GIVEN PROBLEM 1:
In the email extract, list every word that comes directly after the word "the".
GIVEN PROBLEM 2:
Reproduce the email extract word for word from "On Tue, Feb" to "form the chains.".

DOCUMENT EXTRACT:
-- START --

On Tue, Feb 24, 2026 at 7:33 AM Richard Sandiford
<[email protected]> wrote:
>
> Andrew Pinski <[email protected]> writes:
> > So the problem here is while forming chains, we don't process hard register
> > conflicts (and ABI based ones) for allocnos which are already part of a 
> > chain.
> > This means sometimes we allocate a register to a color which might be 
> > clobbered
> > over is live range.
> > Processing clobbers for all allocnos don't work while forming a chain does
> > not work as the chain's front allocnos' candidates does not get updated.
> > So we need to the processing of clobbers (and ABI clobbers) before starting
> > to form the chains.

-- END --

DATASET RECORDS:
-- START --

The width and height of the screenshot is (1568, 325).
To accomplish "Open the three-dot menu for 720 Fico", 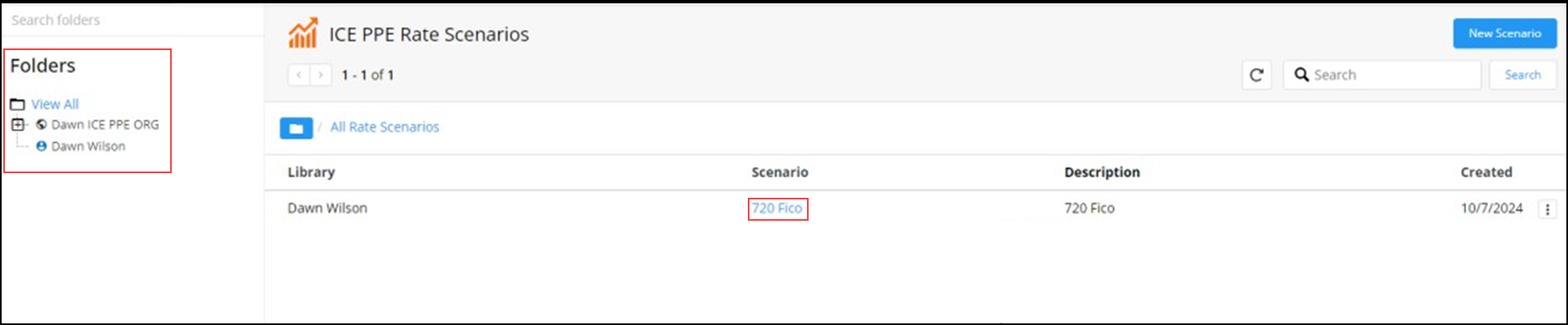I will tap(1547, 209).
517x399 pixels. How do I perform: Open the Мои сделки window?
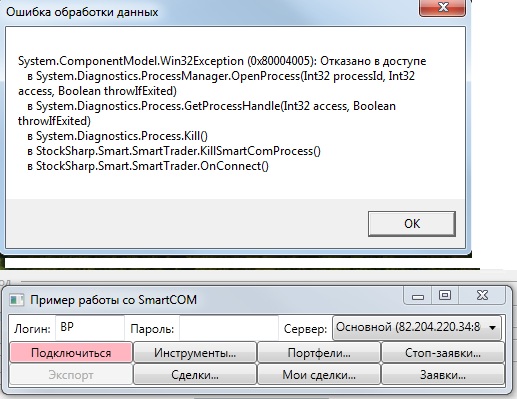pyautogui.click(x=319, y=375)
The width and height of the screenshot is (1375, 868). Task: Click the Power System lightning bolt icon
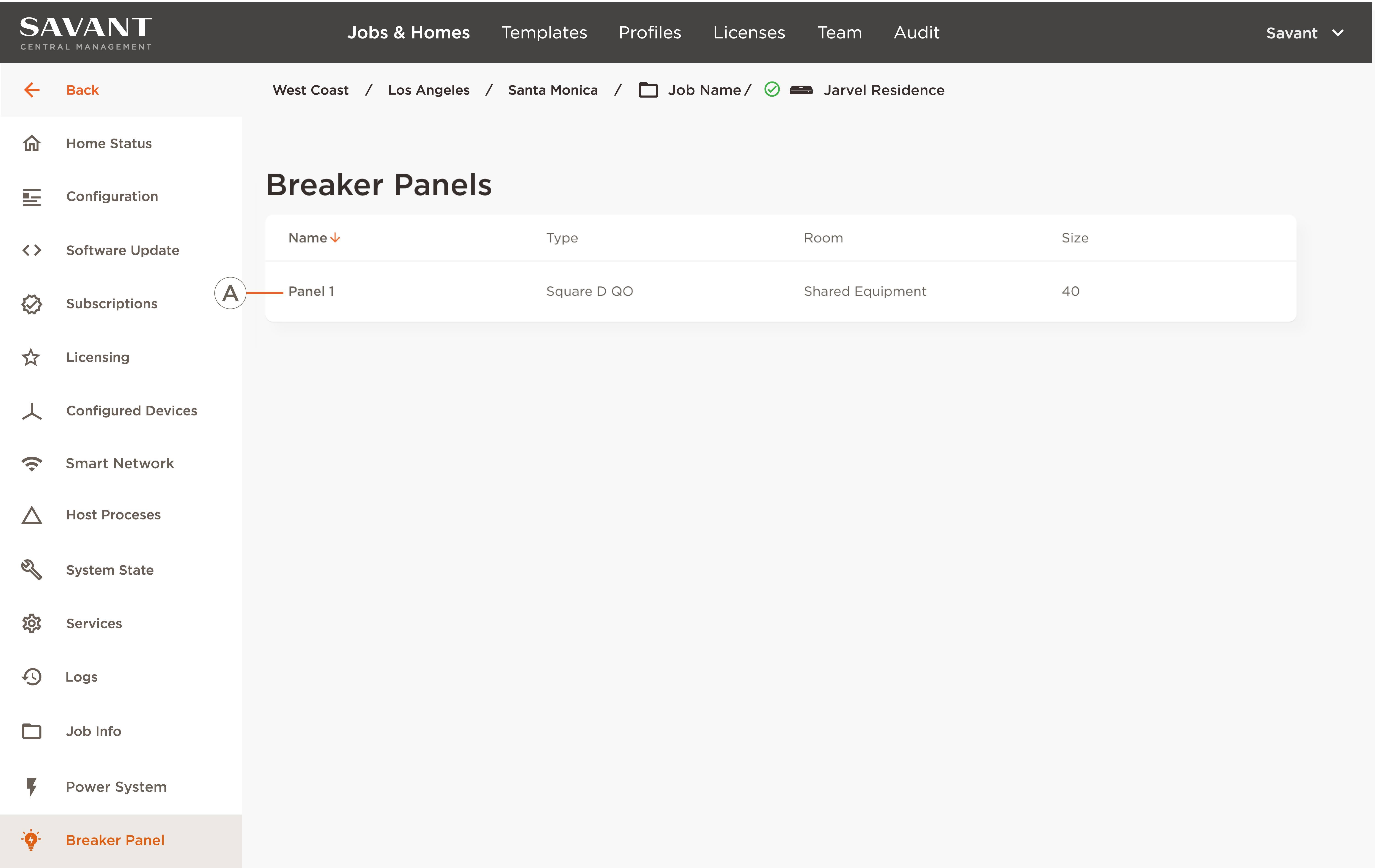click(x=31, y=786)
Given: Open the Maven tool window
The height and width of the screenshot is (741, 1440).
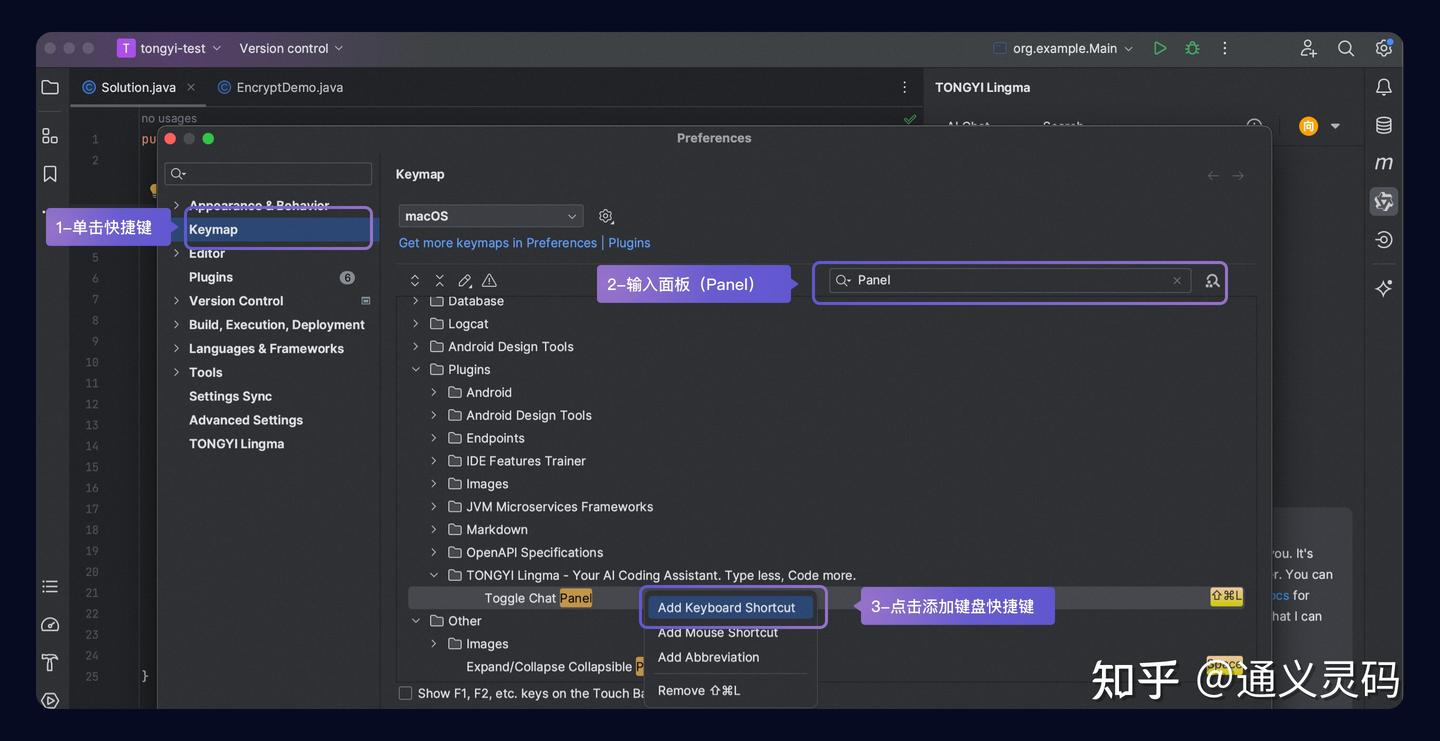Looking at the screenshot, I should [1384, 161].
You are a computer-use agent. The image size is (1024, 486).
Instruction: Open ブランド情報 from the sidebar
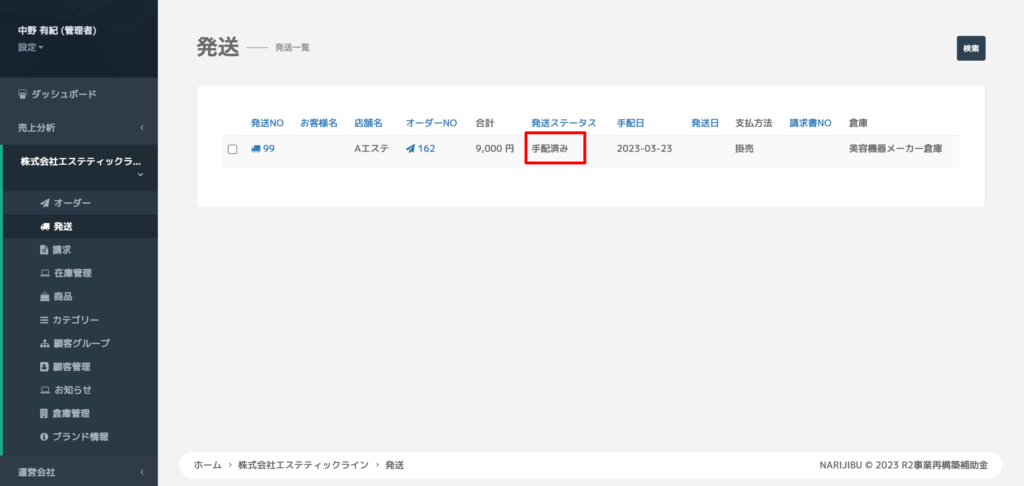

-- END --

COMPLETE ANSWER 1:
problem, chain's, processing, chains

COMPLETE ANSWER 2:
On Tue, Feb 24, 2026 at 7:33 AM Richard Sandiford
<[email protected]> wrote:
>
> Andrew Pinski <[email protected]> writes:
> > So the problem here is while forming chains, we don't process hard register
> > conflicts (and ABI based ones) for allocnos which are already part of a 
> > chain.
> > This means sometimes we allocate a register to a color which might be 
> > clobbered
> > over is live range.
> > Processing clobbers for all allocnos don't work while forming a chain does
> > not work as the chain's front allocnos' candidates does not get updated.
> > So we need to the processing of clobbers (and ABI clobbers) before starting
> > to form the chains.